Intel vows $7b Arizona investment
san francisco — Intel chief executive officer Brian Krzanich said the semiconductor maker will invest $7 billion to complete a chip factory in Chandler, Arizona, becoming the latest company to use a meeting with President Donald Trump to tout spending and job-creation plans that were already in place.
Krzanich, speaking on Wednesday in the Oval Office, called the investment an expansion of Intel’s presence in Chandler that will finish a plant — already under construction — capable of advanced 7-nanometer chip production.
The Fab 42 facility will be completed in 3 to 4 years and create about 3,000 company jobs, Intel said in a statement following the meeting at the White House.
The chipmaker took a page from what has become a familiar playbook for technology and other companies: making a splashy announcement on investment and job additions after a high-profile huddle with Trump, who has threatened punishment for companies that shift operations overseas.
Intel already builds most of its products in the US, at facilities in Oregon, Arizona and New Mexico, and part of the spending will come out of the chipmaker’s previously disclosed budget for new plants of about $12 billion this year.
In December, IBM chief executive officer Ginni Rometty said she planned to hire about 25,000 people in the US and invest $1 billion over the next four years — an announcement made on the eve of a meeting of technology industry leaders with Trump.
The president, in the run-up to his inauguration, also sought credit for Sprint Inc’s commitment to create or bring back 5,000 jobs that the telecommunications company said are part of broader US hiring plans previously announced by Japan-based parent SoftBank Group.
The massive facilities required to make advanced semiconductors in an economically competitive way don’t require heavy staffing. Chip plants are among the most automated factories on the planet.
Their immense cost — more than $5 billion for a state-of-the art facility — comes from the expense of equipping them with that automation.

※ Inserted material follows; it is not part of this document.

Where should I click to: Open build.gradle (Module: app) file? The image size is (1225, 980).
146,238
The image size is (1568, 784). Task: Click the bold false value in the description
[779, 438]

Intel, like other chipmakers, typically locates its factories in areas where it can get tax breaks to offset some of the outlay. “We’ve been working on this factory for several years. We’ve held off actually on doing this investment until now,” Krzanich said from the Oval Office. “It’s really in support of the tax and regulatory policies that we see the administration pushing forward that really make it advantageous to do manufacturing in the US.”
The investment will also indirectly generate about 7,000 jobs in support of the facility, Intel said. The Chandler plant, when completed, will take its place among a worldwide network of Intel factories.